True Stories of God's Servants: A Strange Prayer Meeting

 •  2 min. read  •  grade level: 8
IN the days of Wesley and Whitfield the life of an itinerant preacher was very different from what it is now.
Rogers, in his “Lives of the Early Preachers,” tells a characteristic story. He says there were crowds of them: they travelled to and fro, with hard fare, throughout the land. Their excursions were not recreations or amusements. Attempt to think what England was at that time. It is a fact that they often had to swim through streams and wade through snows to keep their appointments: often to sleep in summer in the open air, beneath the trees of a forest. Sometimes a preacher was seen with a spade strapped to his back, to cut a way for man and horse through the heavy snowdrifts. Highwaymen were abroad, and there are many odd stories about their encounters with these men: but, then, usually, they had nothing to lose.
One of these, lay preachers, as usual on horseback, was waylaid by three robbers: one of them seized the bridle of his horse, the second put a pistol to his head, the third began to pull him from the saddle—all, of course, declaring that they would have his money or his life.
The preacher looked solemnly at them, and asked them, “if they had prayed that morning.” This confounded them a little, still they continued their work of plunder. One pulled out a knife to rip the saddle-bag open; the preacher said, “There are only some books and tracts there; as to money, I have only two-pence-halfpenny in my pocket:” he took it out and gave it them. “All that I have of value about me,” he said, “is my coat. I am a servant of God; I am going on His errand to preach: but let me kneel down and pray with you: that will do you more good than anything I can give you.”
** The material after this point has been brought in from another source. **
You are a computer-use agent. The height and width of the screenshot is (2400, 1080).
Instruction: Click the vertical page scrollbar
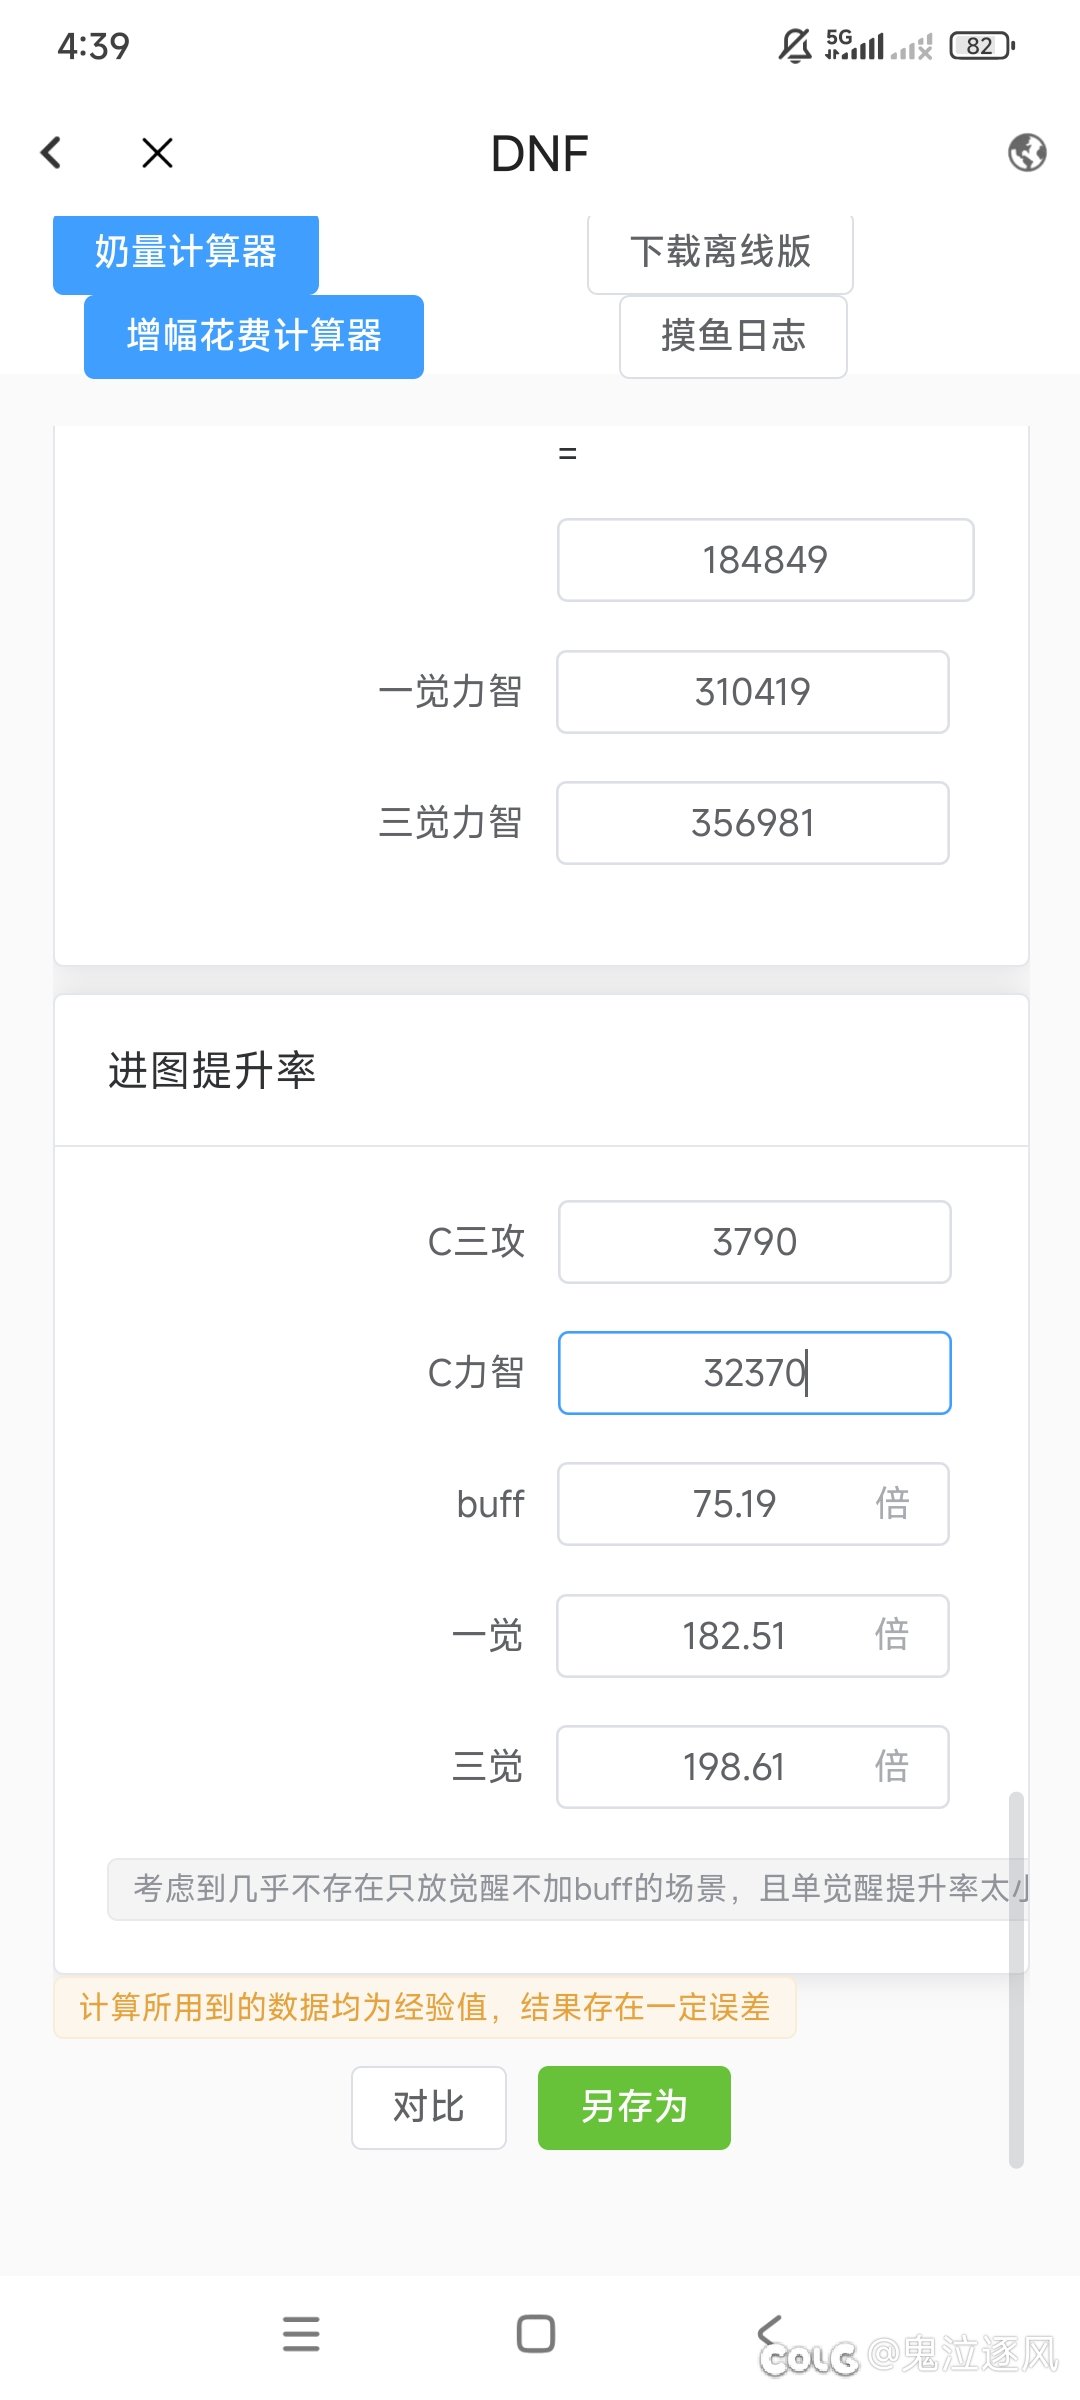click(1016, 1980)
One of them said, “I will have nothing to do with anything we can get from this man!” They restored what they had taken, and took up the bags and fastened them again on the horse. The preacher thanked them for their great civility to him: “But now,” said he, “I will pray!” and he fell upon his knees, and prayed with great power. Two of them, utterly frightened at this treatment, started off as fast as their legs could carry them: the third—he who had first refused to have anything to do with the job—continued on his knees with the preacher: and when they parted company, he promised to lead a different life, and professed to be a changed man.